How can I OOM all BestEffort Pods in Kubernetes?

3/9/2018

To demonstrate the kubelet's eviction behaviour, I am trying to deploy a Kubernetes workload that will consume memory to the point that the kubelet evicts all BestEffort Pods due to memory pressure but does not kill my workload (or at least not before the BestEffort Pods).

My best attempt is below. It writes to two tmpfs volumes (since, by default, the limit of a tmpfs volume is half of the Node's total memory). The 100 comes from the fact that --eviction-hard=memory.available<100Mi is set on the kubelet:

apiVersion: apps/v1
kind: DaemonSet
metadata:
  name: fallocate
  namespace: developer
spec:
  selector:
    matchLabels:
      app: fallocate
  template:
    metadata:
      labels:
        app: fallocate
    spec:
      containers:
      - name: alpine
        image: alpine
        command:
        - /bin/sh
        - -c
        - |
          count=1
          while true
          do          

            AVAILABLE_DISK_KB=$(df /cache-1 | grep /cache-1 | awk '{print $4}')
            AVAILABLE_DISK_MB=$(( $AVAILABLE_DISK_KB / 1000 ))
            AVAILABLE_MEMORY_MB=$(free -m | grep Mem | awk '{print $4}')
            MINIMUM=$(( $AVAILABLE_DISK_MB > $AVAILABLE_MEMORY_MB ?  $AVAILABLE_MEMORY_MB : $AVAILABLE_DISK_MB ))
            fallocate -l $(( $MINIMUM - 100 ))MB /cache-1/$count

            AVAILABLE_DISK_KB=$(df /cache-2 | grep /cache-2 | awk '{print $4}')
            AVAILABLE_DISK_MB=$(( $AVAILABLE_DISK_KB / 1000 ))
            AVAILABLE_MEMORY_MB=$(free -m | grep Mem | awk '{print $4}')
            MINIMUM=$(( $AVAILABLE_DISK_MB > $AVAILABLE_MEMORY_MB ?  $AVAILABLE_MEMORY_MB : $AVAILABLE_DISK_MB ))
            fallocate -l $(( $MINIMUM - 100 ))MB /cache-2/$count            

            count=$(( $count+1 ))
            sleep 1

          done
        resources:
          requests:
            memory: 2Gi
            cpu: 100m
          limits:
            cpu: 100m
        volumeMounts:
        - name: cache-1
          mountPath: /cache-1
        - name: cache-2
          mountPath: /cache-2
      volumes:
      - name: cache-1
        emptyDir:
          medium: Memory
      - name: cache-2
        emptyDir:
          medium: Memory

The intention of this script is to use up memory to the point that Node memory usage is in the hard eviction threshhold boundary to cause the kubelet to start to evict. It evicts some BestEfforts Pods, but in most cases the workload is killed before all BestEffort Pods are evicted. Is there a better way of doing this?

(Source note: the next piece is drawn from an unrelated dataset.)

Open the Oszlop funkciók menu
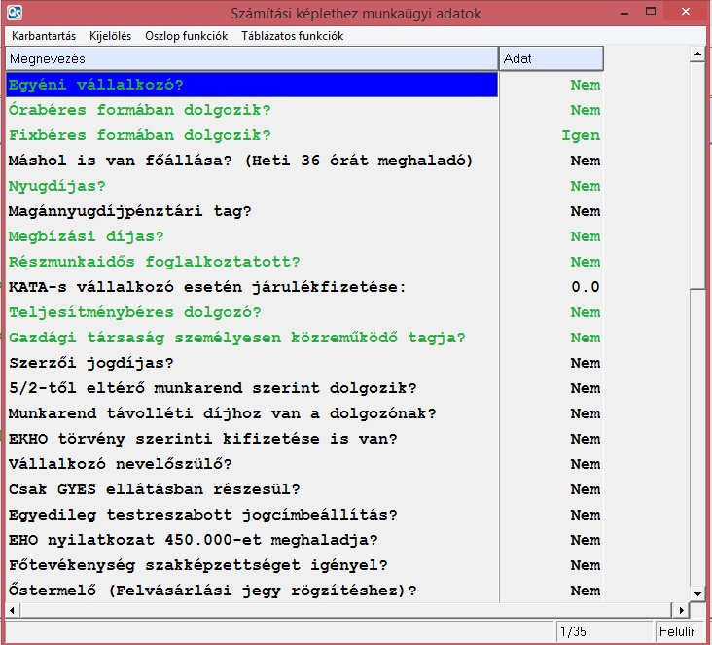Screen dimensions: 712x645 coord(186,36)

I am running on GKE with cluster version 1.9.3-gke.0.

EDIT:

I also tried using simmemleak:

apiVersion: apps/v1
kind: DaemonSet
metadata:
  name: simmemleak
  namespace: developer
spec:
  selector:
    matchLabels:
      app: simmemleak
  template:
    metadata:
      labels:
        app: simmemleak
    spec:
      containers:
      - name: simmemleak
        image: saadali/simmemleak
        resources:
          requests:
            memory: 1Gi
            cpu: 1m
          limits:
            cpu: 1m

But this workload keeps dying before any evictions. I think the issue is that it is being killed by the kernel before the kubelet has time to react.

-- dippynark
google-cloud-platform
google-kubernetes-engine
kubernetes

2 Answers

2/25/2019

To avoid system OOM taking effect prior to the kubelet eviction, you could configure kubepods memory limits --system-reserved and --enforce-node-allocatable Read more.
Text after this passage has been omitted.